# Goal of the exercise
Search term "Viewport": please show all lines in the listing that contain it.

┏━━

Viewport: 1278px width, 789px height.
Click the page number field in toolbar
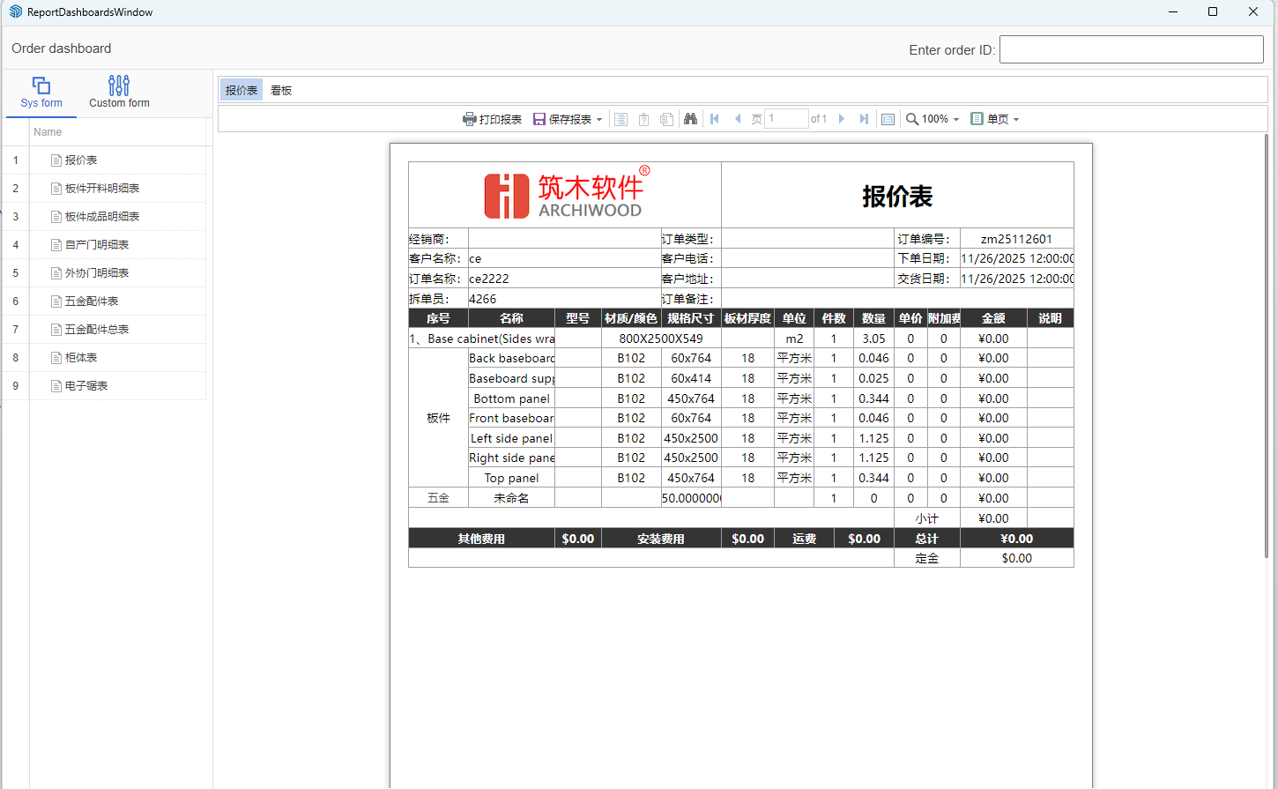785,119
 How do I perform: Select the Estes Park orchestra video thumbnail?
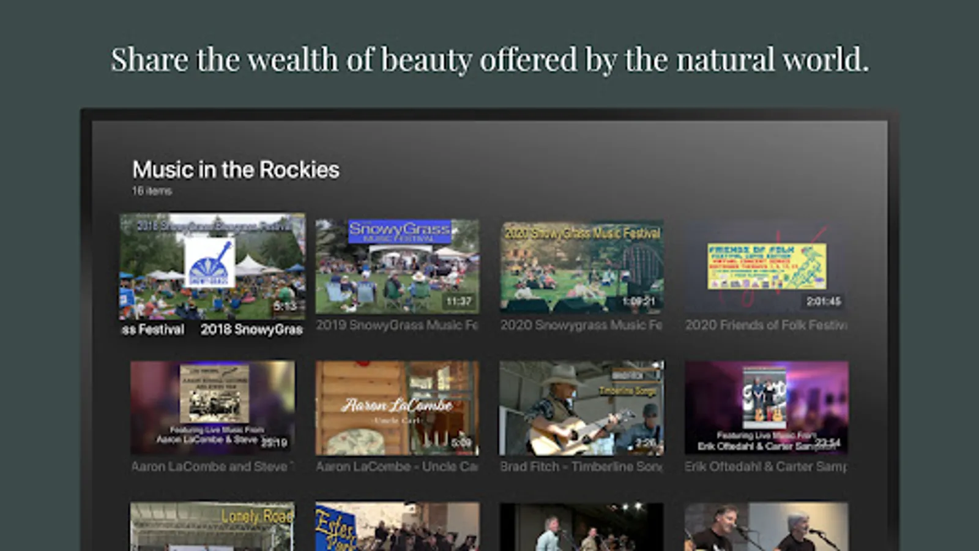tap(397, 527)
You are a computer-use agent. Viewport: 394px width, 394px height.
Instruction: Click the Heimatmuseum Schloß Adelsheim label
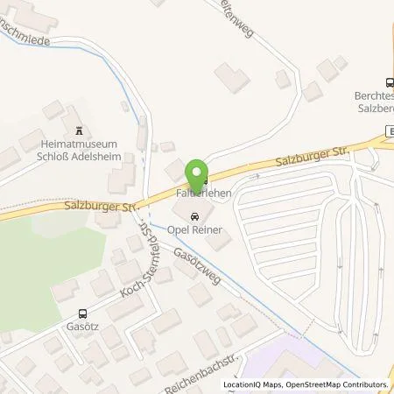click(x=79, y=151)
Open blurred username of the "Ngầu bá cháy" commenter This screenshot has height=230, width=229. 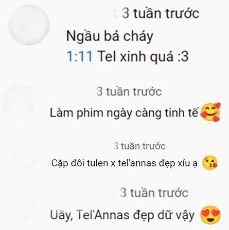click(92, 13)
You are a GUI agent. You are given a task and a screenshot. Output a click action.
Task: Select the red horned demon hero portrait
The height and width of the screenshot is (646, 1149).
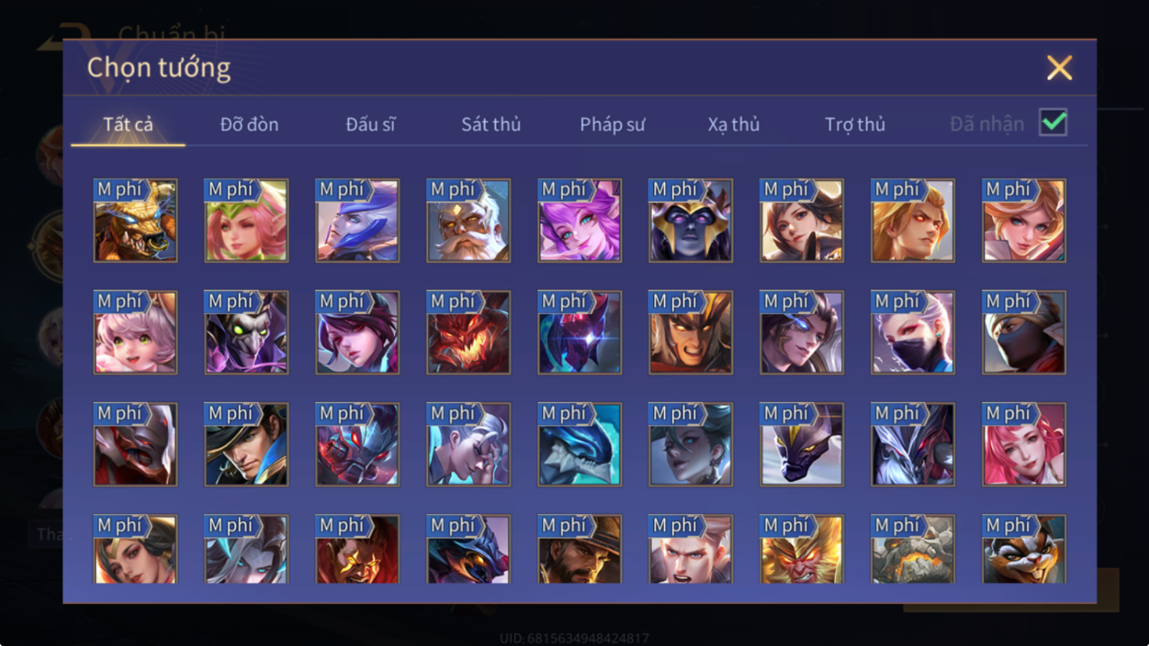468,332
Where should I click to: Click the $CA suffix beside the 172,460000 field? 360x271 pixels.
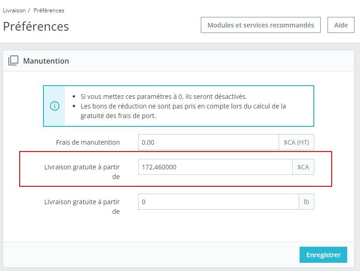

┗━━

# Answer for this exercise
Viewport: 1278px width, 789px height.
You are a computer-use agent. Viewport: 394px width, 394px height.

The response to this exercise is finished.